> _Task goal_
Swap "sidebar" for "side panel" throughout the data below and reproduce all lines unchanged otherwise, omitting the pictures.

Word and item position data:
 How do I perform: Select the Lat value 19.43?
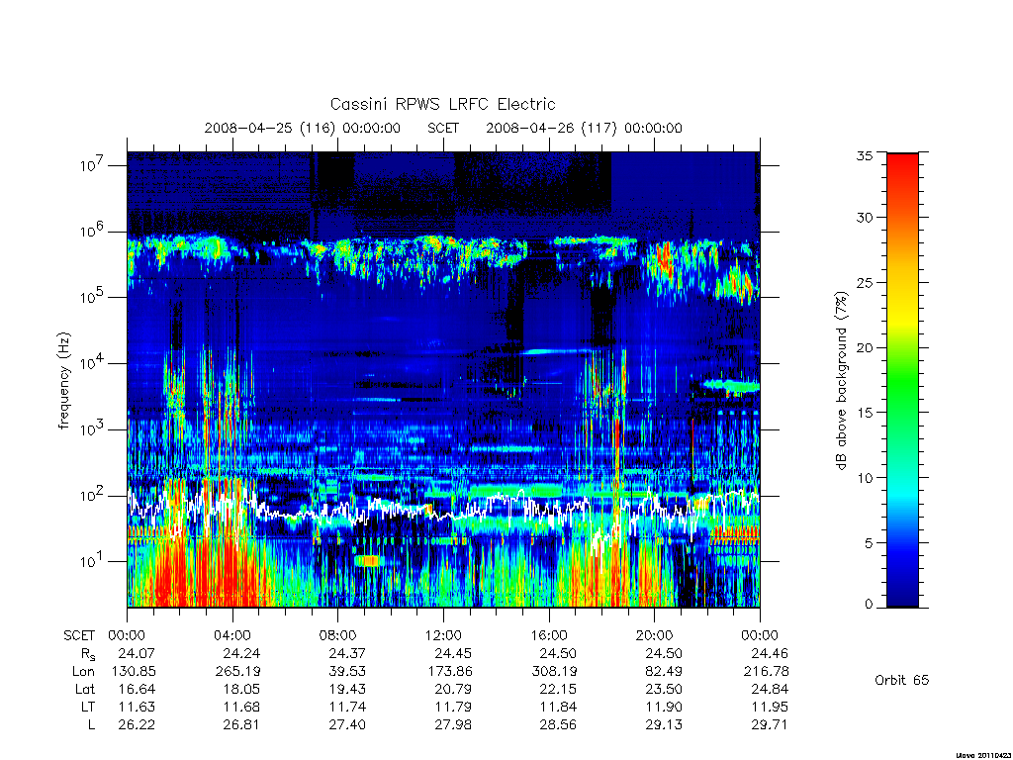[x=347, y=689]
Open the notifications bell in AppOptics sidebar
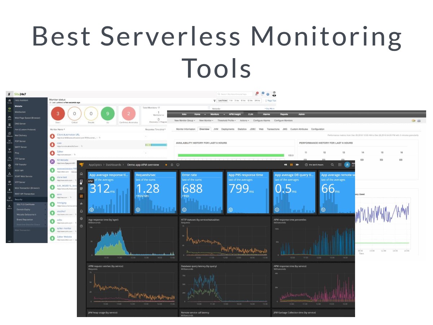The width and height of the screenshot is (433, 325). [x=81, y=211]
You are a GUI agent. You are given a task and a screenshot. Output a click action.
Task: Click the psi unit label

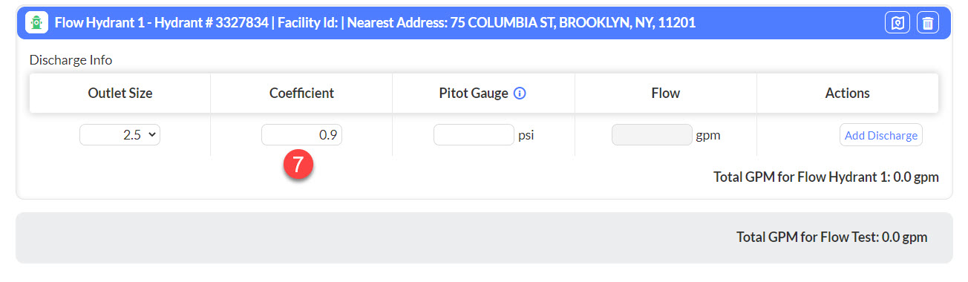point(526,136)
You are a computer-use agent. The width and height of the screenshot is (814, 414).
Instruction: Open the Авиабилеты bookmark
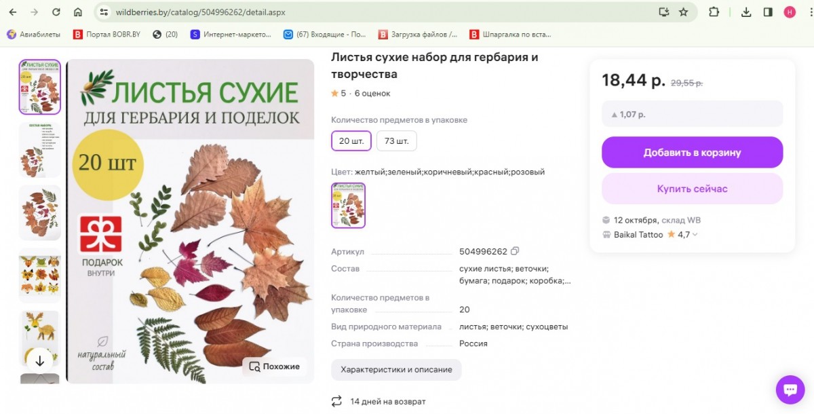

> _Exercise output_
 How do I perform: Select the Lat value 19.43?
[x=347, y=689]
Open the notifications bell in AppOptics side panel
The width and height of the screenshot is (433, 325). [x=81, y=211]
You are a GUI agent. You are given a task and a screenshot. Output a click action.
Task: Click the psi unit label

point(526,136)
You are a computer-use agent. The width and height of the screenshot is (814, 414).
Instruction: Open the Авиабилеты bookmark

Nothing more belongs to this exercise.